The insight that changed everything: the fix isn't eight kilograms across the whole body. It's 250 grams on the nerve endings that actually control the switch →
I didn't know how bad it had gotten until my husband looked at me one morning and said "you're not yourself." He was right. I wasn't myself. I hadn't been, for years.
Then a box arrived from Sweden.

It's called the Blocq Weighted Sleep Mask. Four small pods of glass beads stitched into a strapless silhouette (no elastic digging in, no velcro, which I still cannot believe anyone designed into sleepwear in the first place). One side is cooling cotton for when a hot flush hits, the other is warm microfibre for when it doesn't. Total weight is 250 grams. It lies in place from its own weight, and there is nothing to adjust.
First night, I placed it over my eyes at 10:32. The weight was immediate but gentle, like someone resting their fingertips on closed eyelids. My breathing slowed within a minute. My shoulders dropped, which is how I noticed they had been raised in the first place. I did not notice falling asleep.
The clock said 5:52 when I opened my eyes. I checked it twice.
I didn't tell my husband. I wasn't going to jinx it. I've been hurt before. By melatonin.
By the end of the second week, the 3AM kitchen visits had stopped. The part that actually sold me was the hot flush flip: cooling side down, half a second, eyes closed, in the dark. It is the kind of small detail you only appreciate at 4AM when perimenopause has decided to stage a production.

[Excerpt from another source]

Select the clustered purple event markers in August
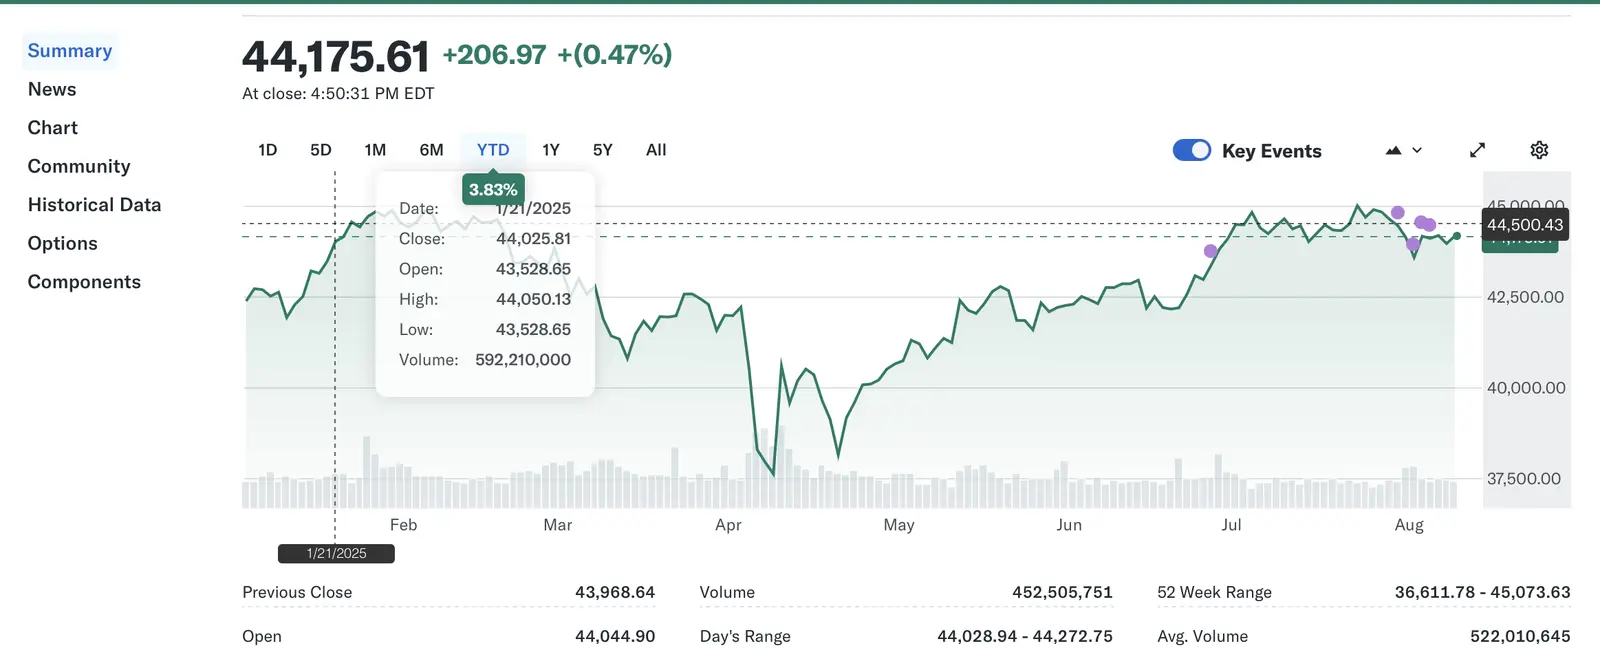 (1425, 222)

Will this cure chronic insomnia? No. If you have sleep apnoea, see a doctor.
What it does: gives the nervous system a physical off-switch. Twenty seconds of sustained pressure on the parasympathetic nerve field around the eyes, and the body shifts from vigilance to rest. It is not a miracle. It is a mechanism.

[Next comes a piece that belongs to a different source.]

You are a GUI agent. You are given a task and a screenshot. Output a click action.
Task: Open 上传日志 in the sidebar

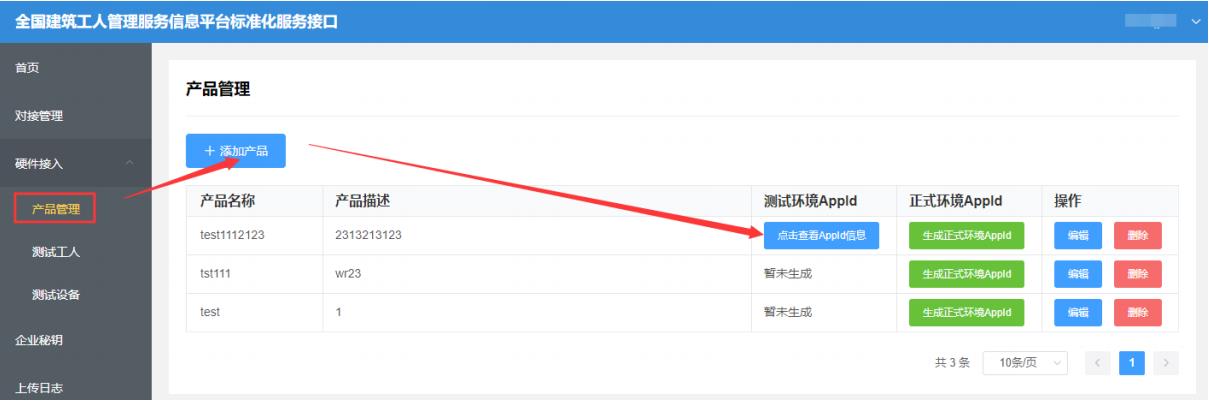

A small note. If your wake-ups aren't perimenopause-shaped — if they are child-shaped, dog-shaped, partner-snoring-shaped, or 'my brain won't stop' shaped — this works the same way. It doesn't care what woke you. It gives your nervous system a physical off-switch to get back to sleep, fast. I wish I'd known that at 35, when I was still hoping I'd just 'bounce back.'

My sister noticed I'd stopped complaining about sleep. She ordered one that evening. Her friend Judith, 61, texted: "I woke up at 6:15 and cried. I haven't slept past 5 since David."
£29. One purchase, roughly 8p per night, and no subscription to cancel at the end of the free trial you forgot about. Just a physical signal to the nerve endings that control the switch between awake and asleep.
I was standing in my kitchen at 2:47AM. I'm not standing there anymore.